Zdaniem komentujących ministerialne dane pedagogów, ta statystyka jest mocno przekłamana.

"Jak szef je mięso, a pracownik kapustę, to średnio jedzą gołąbki. Podajecie nieprawdę, bo nikt tyle nie zarabia. Nie interesuje nas średnia, tylko realne wpływy na konto. Nie róbcie społeczeństwu wody z mózgu! Jestem nauczycielem mianowanym, 2100 na rękę!" – napisała jedna z nauczycielek.

W innym miejscu padła propozycja: "A może stwórzmy plakat z naszych pasķów... Niech inni zobaczą te nasze średnie wynagrodzenie". I lawina ruszyła. Na Facebooku już w grudniu powstał profil "Pasek nauczyciela". Jednak po prezentacji ministerialnej tabelki zdjęć nauczycielskich pasków zaczęło napływać tyle, że administratorzy nie nadążają z ich publikacją. Na razie nie pojawił się ani jeden pasek z sumą, jaka by wynikała z tabeli MEN. Zdarzają się natomiast paski, gdzie wypłata netto to nieco ponad 1400 zł – tyle dostają niektórzy nauczyciele stażyści (przypominają przy tym, że minister Zalewska wydłużyła staż do dwóch lat). Stażyści, którzy mają ukończone studia magisterskie, mogą liczyć na niewiele więcej. Skąd zatem bierze się ta średnia, którą przedstawia ministerstwo? Różnice w płacach mogą wynikać z różnic w dodatkach motywacyjnych – one zależą od samorządów. W Warszawie taki dodatek może wynieść 500 zł, w niedużych gminach owa motywacja wyceniana bywa miesięcznie na 25 zł. Oczywiście średnią też mogą zawyżać wynagrodzenia dyrektorów szkół oraz tych nauczycieli, którzy pracują dużo ponad pensum.

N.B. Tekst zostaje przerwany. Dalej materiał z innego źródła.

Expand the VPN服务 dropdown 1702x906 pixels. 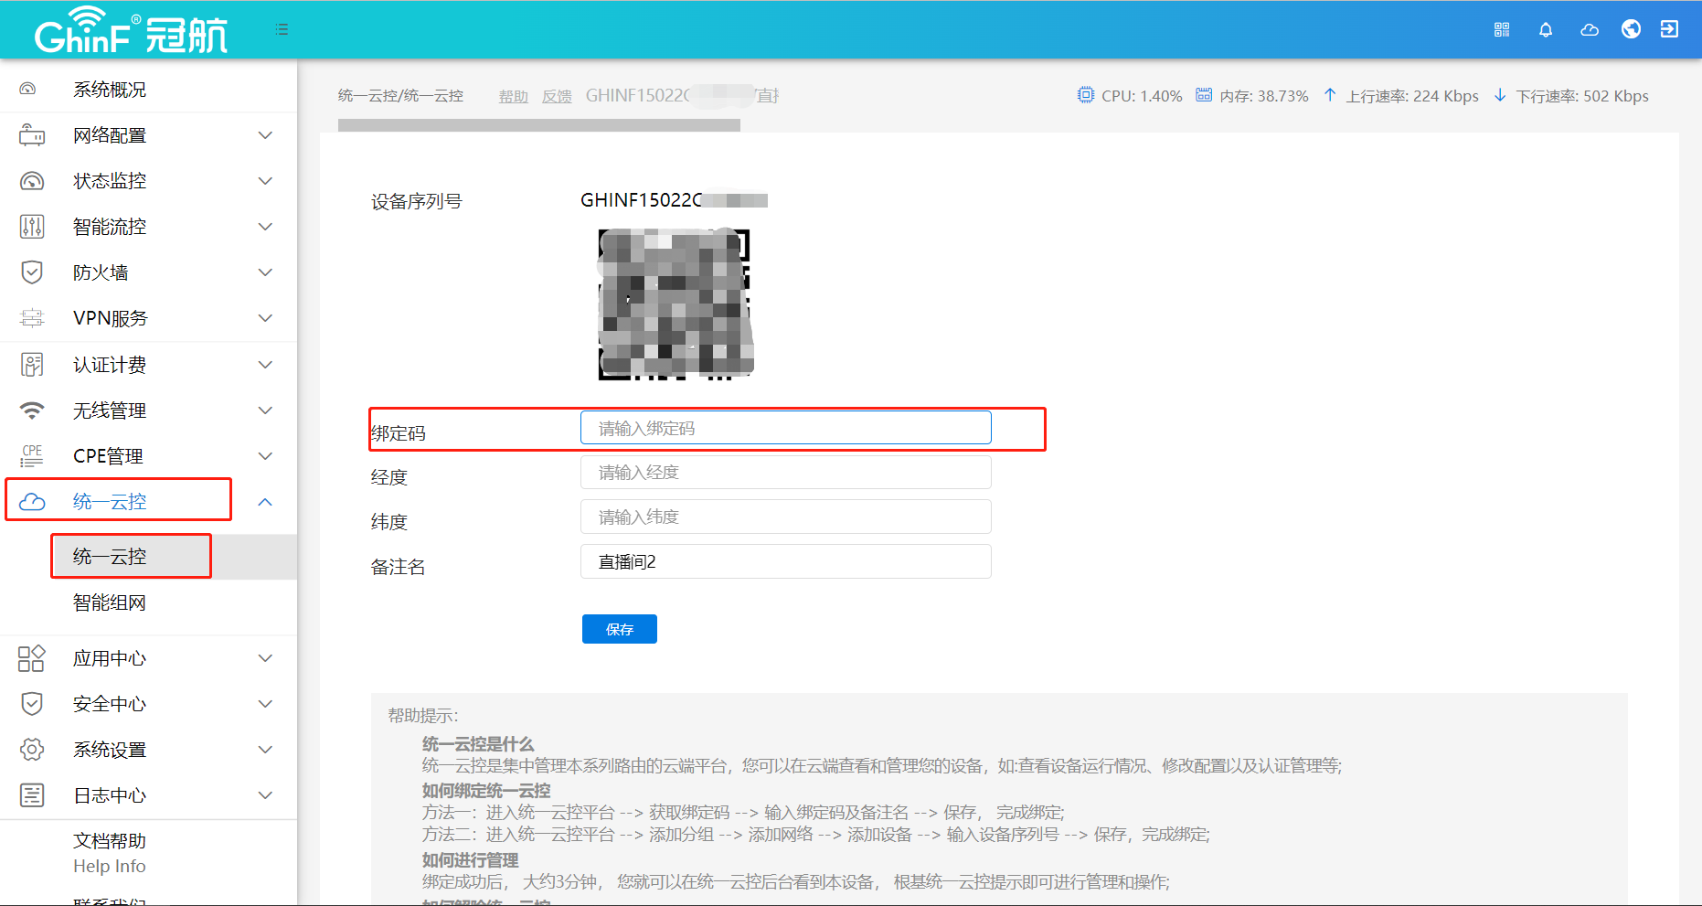tap(265, 318)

Temat nauczycielskich płac wraca raz po raz. Niejednokrotnie pedagodzy porównywali swoje wynagrodzenia z zarobkami w supermarketach. Choć oczywiście - zgodnie z zasadą "wszędzie dobrze, gdzie nas nie ma" - biedronkowo/lidlowa rzeczywistość tylko z pozoru może wydawać się nauczycielom atrakcyjna, ale to już temat na inną opowieść.

A co do szkół – na razie nie wygląda na to, aby między panią minister Zalewską a związkowcami miało dojść do płacowego porozumienia. Czwartkowe rozmowy wyglądały tak, że Anna Zalewska opuściła salę, bo nie odpowiadało jej, że ZNP wysłało na rozmowy zbyt liczną jej zdaniem reprezentację. Po czwartkowych rozmowach szef ZNP Sławomir Broniarz oświadczył, że do porozumienia nie doszło. Padła zapowiedź, że jeśli szybko nie dojdzie do przełomu w rozmowach w sprawie podwyżek, to zorganizują masowy strajk. Tym razem już nauczyciele nie zapewnią dzieciom opieki i zagrożone będą egzaminy gimnazjalne oraz testy ósmoklasistów.